I think the turkey plant workers believe this dose of reality will motivate consumers to support their quest for a safer work environment. Call the USDA’s Food Safety Inspection Service at 202-720-9113. Tell the person answering the phone to compel meat processing companies to slow the speed of the line. Do it for the workers who brought the turkey to your Thanksgiving table.

*Note: One question OSHA might have to answer if it tried to address line speed as an injury risk is: if X speed is associated with Y injury risk, at what new (lower) speed would you see a significant reduction in the risk?

**Note: Refer also the American Public Health Association’s policy “Toward a Healthy, Sustainable Food System.”

9 thoughts on “At turkey time, remember safe food and a safe workplace go hand-in-hand

  1. I cannot help but think of the psychological impact of working at a facility like this has on a person. 30 turkeys per minute? Agh.

    Nonetheless, we cannot rely on USDA, OSHA or other agencies to patrol these plants. After all, most of the large corporations have the government in their left pocket, so they are allowed to get away with these horrid conditions.

    This thanksgiving, think about the slaughter house of your biochemically fattened turkey.

  2. Nobody ever seems to think about the process that it takes to get food from the farms to a kitchen table, not only at Thanksgiving, but all year round. People think about food in the context of buying, cooking, and eating, never questioning what it cost to get it into a grocery store. This issue of working conditions is one that the common consumer never seems to realize, as most people probably think of working rights and unions as aspects of an early 19th century, an Industrial Revolution era. But in actuality many of the same issues still exist.

  3. These workers handle about 30 turkeys per minute…

    Ugh. This is why the US industrial food production system has become the cesspit that it has — profits above public safety and food quality.

    There was a time when you could have your hamburger rare, when eating unwashed lettuce from the field was OK, and when dropping a raw egg into the blender with a banana and orange juice was considered a healthy breakfast. No more. Even the defenders of the existing corrupt system admit that our food is filthy and must be irradiated, overheated and sterilized before it is safe to eat.

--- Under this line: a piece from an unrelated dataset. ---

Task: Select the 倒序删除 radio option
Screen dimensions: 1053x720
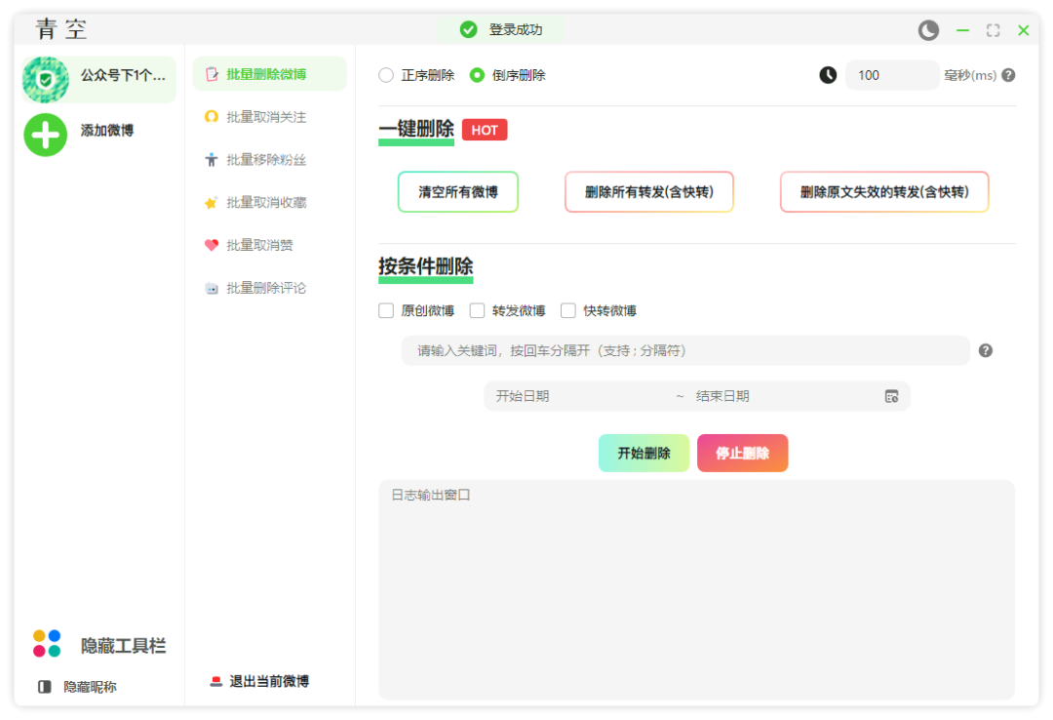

    What we need in this country are more food producers, from better-than-organic family farms to suburban gardeners to urban chicken wranglers.

    But unfortunately, it seems the only thing that will get us there is a massive and catastrophic failure of the existing system. Too bad that we’ll have to sink so low before we decide to fix this problem.

  4. While it’s certainly worthwhile to ask the USDA to slow the line, there’s another way to directly impact the line speed: your consumption choices. The more meat and other animal products YOU BUY, the faster the line speed at the “processing” plants (slaughterhouses). If you care about farm workers, put your money where your mouth is and boycott factory farmed animal products.

  5. Elaine — you may not have noticed, but this article isn’t about the farm. It’s about the abattoir. I alluded to the “Jungle” in my last post. It’s about immigrant life in early 20th Century Chicago, and the horrendous conditions inside abattoirs of the period. That was before factory farming, for the most part. The cattle were free range, organic, grass-fed….. Didn’t make the slaughterhouse conditions any better.

    The farming methods are important. But if you’re trying to improve worker conditions by boycotting something, make sure you aim appropriately. Increasing demand for organic and free range turkey will actually increase the number of such turkeys processed in this manner. Used to be, “organic” was a good indicator, because so few people bought organic that it wasn’t worth devoting a production line to it. That’s changing now, and free range can even share the same production line as the “factory-farmed” birds.